I awoke from a bad dream this morning where I was in a gym and everyone was lifting weights but I couldn’t. I was so sad, then for a moment had a burst of happiness that it was just a dream, followed by the punch in the gut feeling that reminded me it isn’t just a dream. Tomorrow the sports doctor sees the results of my MRI and tells me if my scenario is bad or very bad. I’m either out of lifting for a while, or potentially for good. He gave me 50/50 odds on which it is, and said to pray it’s just the bad one. I wish it were still just a dream.

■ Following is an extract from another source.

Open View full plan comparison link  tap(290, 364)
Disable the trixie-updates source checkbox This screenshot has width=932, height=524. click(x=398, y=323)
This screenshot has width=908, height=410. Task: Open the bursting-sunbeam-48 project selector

Being under strict orders to do nothing this weekend, I’ve had a lot of time to think, to alternately be furious, grieve, cry and rage at how unfair it is, all of these emotions interlaced with pain so fearsome I can’t picture it ever subsiding . I don’t want to focus on the worst outcome, but no matter what, even in the best case scenario, I can’t keep going at the pace I was. So I thought it might be helpful to ask myself what exactly I love about powerlifting that has made it so important that I feel like I’ve lost my center without it. How can something that started as an amusing lark become so much a part of how I identify myself? Maybe if I can discover that I will have an easier path to finding something else that I can be passionate about.

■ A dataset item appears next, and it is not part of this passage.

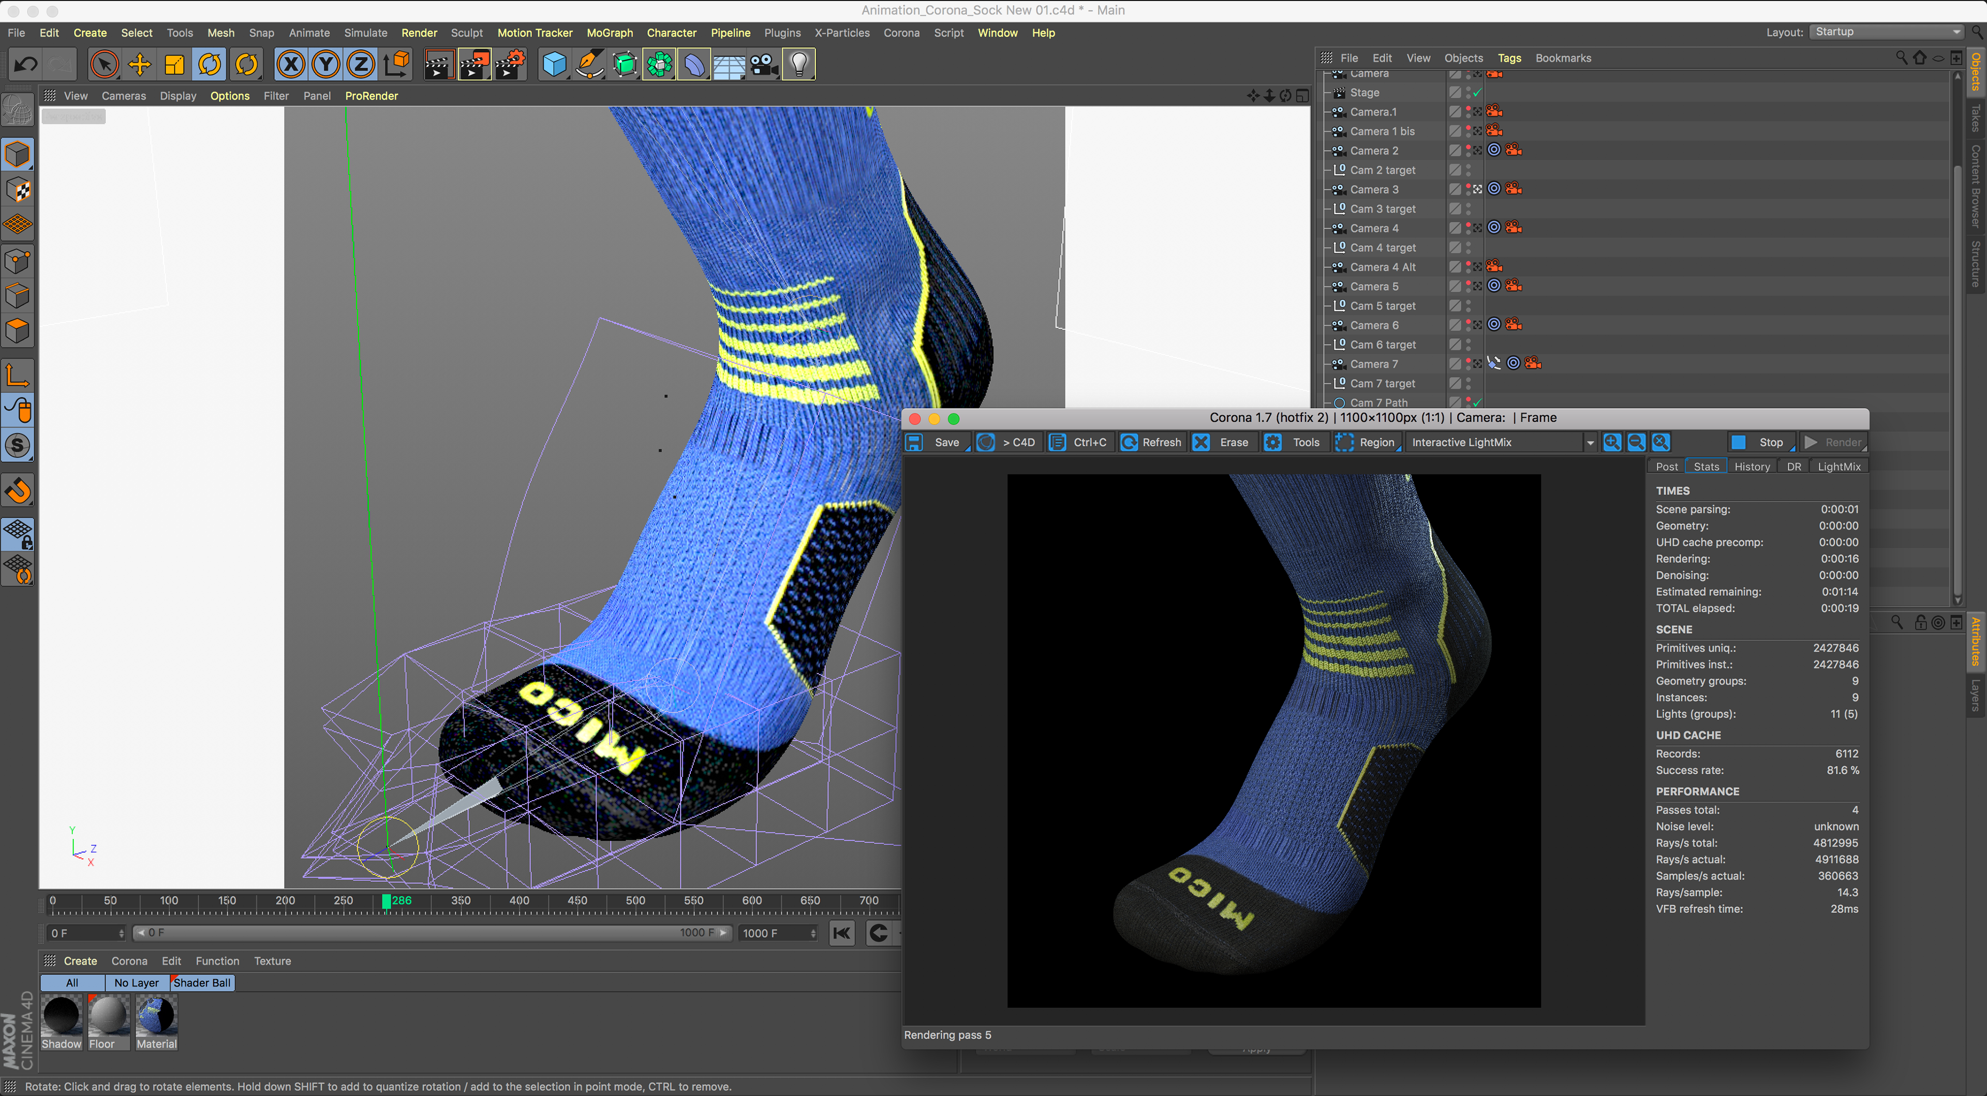
Task: Switch to the LightMix tab
Action: tap(1838, 467)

So, maybe not 1001, but a few of the reasons I love lifting heavy weights so very much.
Lifting taught me I was braver than I ever suspected. It showed me I could make things happen — hard, seemingly impossible things. It made me more determined in every aspect of my life to step up to challenges. Looking forward to it nearly every day came with the same sort of thrill I have anticipating exotic travel, but on a daily basis (and without the steep airfare!). No day, no matter how bad, couldn’t be made better with ripping a weight off the floor. It gave me a community of new friends, people who are genuinely happy for my successes and understand my disappointments. It helped me see my own power and made me feel like there’s nothing I couldn’t accomplish if I would just work hard enough. It taught me, to a degree, patience. More at least than I’d ever had before. It made me feel better — in my mid30s — about how I look than ever in my life. It made me walk with my back straight and shoulders back. It made me feel special to be able to do things so few others do. It gave me an outlet for my fiercely competitive nature. It built a calorie-torching metabolism, letting me eat far more than a woman my size should be able to. It made me care even more than before about what I put in my body. It was freaking fun! There’s too little that’s just plain fun as an adult, and the giddy delight I felt at bench pressing 100 pounds for two sets of five, of squatting 165 pounds for 8 reps, at deadlifting 201 pounds for two reps is unequaled in anything else I do. It made me proud of myself, sure of myself. It gave me passion, and it’s passion that makes life worth living.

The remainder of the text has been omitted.